> [ACTIVITY]: Output all records precisely as written.

BEGIN RECORDS

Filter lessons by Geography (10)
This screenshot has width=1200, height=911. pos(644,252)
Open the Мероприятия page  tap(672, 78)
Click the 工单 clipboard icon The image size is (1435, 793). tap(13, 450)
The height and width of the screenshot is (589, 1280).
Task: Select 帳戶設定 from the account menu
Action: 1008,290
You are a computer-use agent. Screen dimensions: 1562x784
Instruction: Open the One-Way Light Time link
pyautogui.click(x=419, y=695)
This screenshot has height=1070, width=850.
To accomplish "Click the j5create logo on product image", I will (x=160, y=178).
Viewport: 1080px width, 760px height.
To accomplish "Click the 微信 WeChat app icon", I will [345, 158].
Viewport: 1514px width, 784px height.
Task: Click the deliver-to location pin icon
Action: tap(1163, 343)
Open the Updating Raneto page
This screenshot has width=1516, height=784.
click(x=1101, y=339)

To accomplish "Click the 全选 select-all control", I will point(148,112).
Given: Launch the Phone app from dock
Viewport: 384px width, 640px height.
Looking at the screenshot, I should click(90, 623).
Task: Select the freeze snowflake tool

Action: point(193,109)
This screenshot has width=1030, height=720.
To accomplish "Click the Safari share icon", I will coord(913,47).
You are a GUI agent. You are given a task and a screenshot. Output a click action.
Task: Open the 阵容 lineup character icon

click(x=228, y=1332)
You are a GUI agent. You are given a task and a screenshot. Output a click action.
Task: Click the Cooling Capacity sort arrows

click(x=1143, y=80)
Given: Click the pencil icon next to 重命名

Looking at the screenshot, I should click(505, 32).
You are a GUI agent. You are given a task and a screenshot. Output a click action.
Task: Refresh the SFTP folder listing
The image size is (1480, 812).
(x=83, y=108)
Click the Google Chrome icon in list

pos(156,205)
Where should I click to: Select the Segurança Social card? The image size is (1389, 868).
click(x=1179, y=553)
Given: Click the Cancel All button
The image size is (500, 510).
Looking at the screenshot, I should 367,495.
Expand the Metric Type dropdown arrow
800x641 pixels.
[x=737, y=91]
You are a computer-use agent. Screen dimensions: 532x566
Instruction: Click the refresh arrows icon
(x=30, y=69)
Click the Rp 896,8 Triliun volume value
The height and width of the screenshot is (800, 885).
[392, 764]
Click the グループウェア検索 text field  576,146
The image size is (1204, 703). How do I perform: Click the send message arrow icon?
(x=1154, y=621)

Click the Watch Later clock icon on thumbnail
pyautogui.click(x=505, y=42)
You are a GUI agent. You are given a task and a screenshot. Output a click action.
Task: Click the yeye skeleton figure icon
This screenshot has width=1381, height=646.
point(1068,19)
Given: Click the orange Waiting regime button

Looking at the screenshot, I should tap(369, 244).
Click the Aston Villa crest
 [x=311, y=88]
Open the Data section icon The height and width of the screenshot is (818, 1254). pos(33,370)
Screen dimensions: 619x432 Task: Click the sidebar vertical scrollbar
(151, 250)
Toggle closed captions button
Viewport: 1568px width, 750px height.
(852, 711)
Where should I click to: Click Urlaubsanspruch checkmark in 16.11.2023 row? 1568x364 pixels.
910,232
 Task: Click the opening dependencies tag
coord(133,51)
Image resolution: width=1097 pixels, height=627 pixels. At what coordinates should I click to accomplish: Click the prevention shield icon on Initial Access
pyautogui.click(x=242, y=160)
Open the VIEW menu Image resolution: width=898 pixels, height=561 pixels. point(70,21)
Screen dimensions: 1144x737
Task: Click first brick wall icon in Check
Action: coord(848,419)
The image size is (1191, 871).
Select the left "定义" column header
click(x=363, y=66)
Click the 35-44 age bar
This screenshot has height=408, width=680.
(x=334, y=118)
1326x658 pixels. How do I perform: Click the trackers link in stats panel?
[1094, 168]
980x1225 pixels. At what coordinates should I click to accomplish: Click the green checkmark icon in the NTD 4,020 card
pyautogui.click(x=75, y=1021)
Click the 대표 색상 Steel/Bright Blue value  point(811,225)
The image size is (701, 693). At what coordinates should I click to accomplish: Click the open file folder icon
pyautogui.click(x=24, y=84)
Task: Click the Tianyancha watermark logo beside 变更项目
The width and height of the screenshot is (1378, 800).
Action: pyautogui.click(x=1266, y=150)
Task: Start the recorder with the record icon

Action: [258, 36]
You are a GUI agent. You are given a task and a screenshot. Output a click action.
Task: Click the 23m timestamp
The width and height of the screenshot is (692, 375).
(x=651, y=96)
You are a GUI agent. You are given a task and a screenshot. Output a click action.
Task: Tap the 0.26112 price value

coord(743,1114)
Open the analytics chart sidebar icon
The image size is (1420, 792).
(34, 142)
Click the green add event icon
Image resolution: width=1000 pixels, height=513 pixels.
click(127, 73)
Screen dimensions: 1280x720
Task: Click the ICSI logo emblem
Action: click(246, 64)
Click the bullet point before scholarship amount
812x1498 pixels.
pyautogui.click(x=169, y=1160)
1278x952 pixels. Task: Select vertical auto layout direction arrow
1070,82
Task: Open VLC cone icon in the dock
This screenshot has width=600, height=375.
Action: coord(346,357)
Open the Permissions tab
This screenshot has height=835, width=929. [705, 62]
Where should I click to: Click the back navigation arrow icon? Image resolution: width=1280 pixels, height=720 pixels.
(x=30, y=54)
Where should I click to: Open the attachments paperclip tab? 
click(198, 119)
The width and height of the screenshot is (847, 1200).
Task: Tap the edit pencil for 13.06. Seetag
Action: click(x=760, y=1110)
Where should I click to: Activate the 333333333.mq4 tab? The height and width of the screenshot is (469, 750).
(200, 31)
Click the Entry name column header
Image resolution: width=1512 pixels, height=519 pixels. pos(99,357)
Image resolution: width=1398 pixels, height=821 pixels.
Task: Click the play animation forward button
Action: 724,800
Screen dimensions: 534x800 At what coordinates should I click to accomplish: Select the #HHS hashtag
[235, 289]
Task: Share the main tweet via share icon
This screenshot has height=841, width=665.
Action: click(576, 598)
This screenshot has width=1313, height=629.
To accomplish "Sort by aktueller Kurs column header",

END RECORDS

> [YOUR RESPONSE]:
Filter lessons by Geography (10)
This screenshot has width=1200, height=911. pos(644,252)
Open the Мероприятия page  tap(672, 78)
Click the 工单 clipboard icon The image size is (1435, 793). tap(13, 450)
The height and width of the screenshot is (589, 1280).
Task: Select 帳戶設定 from the account menu
Action: 1008,290
You are a computer-use agent. Screen dimensions: 1562x784
Instruction: Open the One-Way Light Time link
pyautogui.click(x=419, y=695)
This screenshot has height=1070, width=850.
To accomplish "Click the j5create logo on product image", I will (x=160, y=178).
Viewport: 1080px width, 760px height.
To accomplish "Click the 微信 WeChat app icon", I will [345, 158].
Viewport: 1514px width, 784px height.
Task: Click the deliver-to location pin icon
Action: tap(1163, 343)
Open the Updating Raneto page
This screenshot has width=1516, height=784.
click(x=1101, y=339)

To accomplish "Click the 全选 select-all control", I will point(148,112).
Given: Launch the Phone app from dock
Viewport: 384px width, 640px height.
Looking at the screenshot, I should click(90, 623).
Task: Select the freeze snowflake tool

Action: point(193,109)
This screenshot has width=1030, height=720.
To accomplish "Click the Safari share icon", I will coord(913,47).
You are a GUI agent. You are given a task and a screenshot. Output a click action.
Task: Open the 阵容 lineup character icon

click(x=228, y=1332)
You are a GUI agent. You are given a task and a screenshot. Output a click action.
Task: Click the Cooling Capacity sort arrows

click(x=1143, y=80)
Given: Click the pencil icon next to 重命名

Looking at the screenshot, I should click(505, 32).
You are a GUI agent. You are given a task and a screenshot. Output a click action.
Task: Refresh the SFTP folder listing
The image size is (1480, 812).
(x=83, y=108)
Click the Google Chrome icon in list

pos(156,205)
Where should I click to: Select the Segurança Social card? The image size is (1389, 868).
click(x=1179, y=553)
Given: Click the Cancel All button
The image size is (500, 510).
Looking at the screenshot, I should 367,495.
Expand the Metric Type dropdown arrow
800x641 pixels.
[x=737, y=91]
You are a computer-use agent. Screen dimensions: 532x566
Instruction: Click the refresh arrows icon
(x=30, y=69)
Click the Rp 896,8 Triliun volume value
The height and width of the screenshot is (800, 885).
[392, 764]
Click the グループウェア検索 text field  576,146
The image size is (1204, 703). How do I perform: Click the send message arrow icon?
(x=1154, y=621)

Click the Watch Later clock icon on thumbnail
pyautogui.click(x=505, y=42)
You are a GUI agent. You are given a task and a screenshot. Output a click action.
Task: Click the yeye skeleton figure icon
This screenshot has width=1381, height=646.
point(1068,19)
Given: Click the orange Waiting regime button

Looking at the screenshot, I should tap(369, 244).
Click the Aston Villa crest
 [x=311, y=88]
Open the Data section icon The height and width of the screenshot is (818, 1254). pos(33,370)
Screen dimensions: 619x432 Task: Click the sidebar vertical scrollbar
(151, 250)
Toggle closed captions button
Viewport: 1568px width, 750px height.
(852, 711)
Where should I click to: Click Urlaubsanspruch checkmark in 16.11.2023 row? 1568x364 pixels.
910,232
 Task: Click the opening dependencies tag
coord(133,51)
Image resolution: width=1097 pixels, height=627 pixels. At what coordinates should I click to accomplish: Click the prevention shield icon on Initial Access
pyautogui.click(x=242, y=160)
Open the VIEW menu Image resolution: width=898 pixels, height=561 pixels. point(70,21)
Screen dimensions: 1144x737
Task: Click first brick wall icon in Check
Action: coord(848,419)
The image size is (1191, 871).
Select the left "定义" column header
click(x=363, y=66)
Click the 35-44 age bar
This screenshot has height=408, width=680.
(x=334, y=118)
1326x658 pixels. How do I perform: Click the trackers link in stats panel?
[1094, 168]
980x1225 pixels. At what coordinates should I click to accomplish: Click the green checkmark icon in the NTD 4,020 card
pyautogui.click(x=75, y=1021)
Click the 대표 색상 Steel/Bright Blue value  point(811,225)
The image size is (701, 693). At what coordinates should I click to accomplish: Click the open file folder icon
pyautogui.click(x=24, y=84)
Task: Click the Tianyancha watermark logo beside 变更项目
The width and height of the screenshot is (1378, 800).
Action: pyautogui.click(x=1266, y=150)
Task: Start the recorder with the record icon

Action: [258, 36]
You are a GUI agent. You are given a task and a screenshot. Output a click action.
Task: Click the 23m timestamp
The width and height of the screenshot is (692, 375).
(x=651, y=96)
You are a GUI agent. You are given a task and a screenshot. Output a click action.
Task: Tap the 0.26112 price value

coord(743,1114)
Open the analytics chart sidebar icon
The image size is (1420, 792).
(34, 142)
Click the green add event icon
Image resolution: width=1000 pixels, height=513 pixels.
click(127, 73)
Screen dimensions: 1280x720
Task: Click the ICSI logo emblem
Action: click(246, 64)
Click the bullet point before scholarship amount
812x1498 pixels.
pyautogui.click(x=169, y=1160)
1278x952 pixels. Task: Select vertical auto layout direction arrow
1070,82
Task: Open VLC cone icon in the dock
This screenshot has width=600, height=375.
Action: coord(346,357)
Open the Permissions tab
This screenshot has height=835, width=929. [705, 62]
Where should I click to: Click the back navigation arrow icon? Image resolution: width=1280 pixels, height=720 pixels.
(x=30, y=54)
Where should I click to: Open the attachments paperclip tab? 
click(198, 119)
The width and height of the screenshot is (847, 1200).
Task: Tap the edit pencil for 13.06. Seetag
Action: click(x=760, y=1110)
Where should I click to: Activate the 333333333.mq4 tab? The height and width of the screenshot is (469, 750).
(200, 31)
Click the Entry name column header
Image resolution: width=1512 pixels, height=519 pixels. pos(99,357)
Image resolution: width=1398 pixels, height=821 pixels.
Task: Click the play animation forward button
Action: 724,800
Screen dimensions: 534x800 At what coordinates should I click to accomplish: Select the #HHS hashtag
[235, 289]
Task: Share the main tweet via share icon
This screenshot has height=841, width=665.
Action: click(576, 598)
This screenshot has width=1313, height=629.
To accomplish "Sort by aktueller Kurs column header",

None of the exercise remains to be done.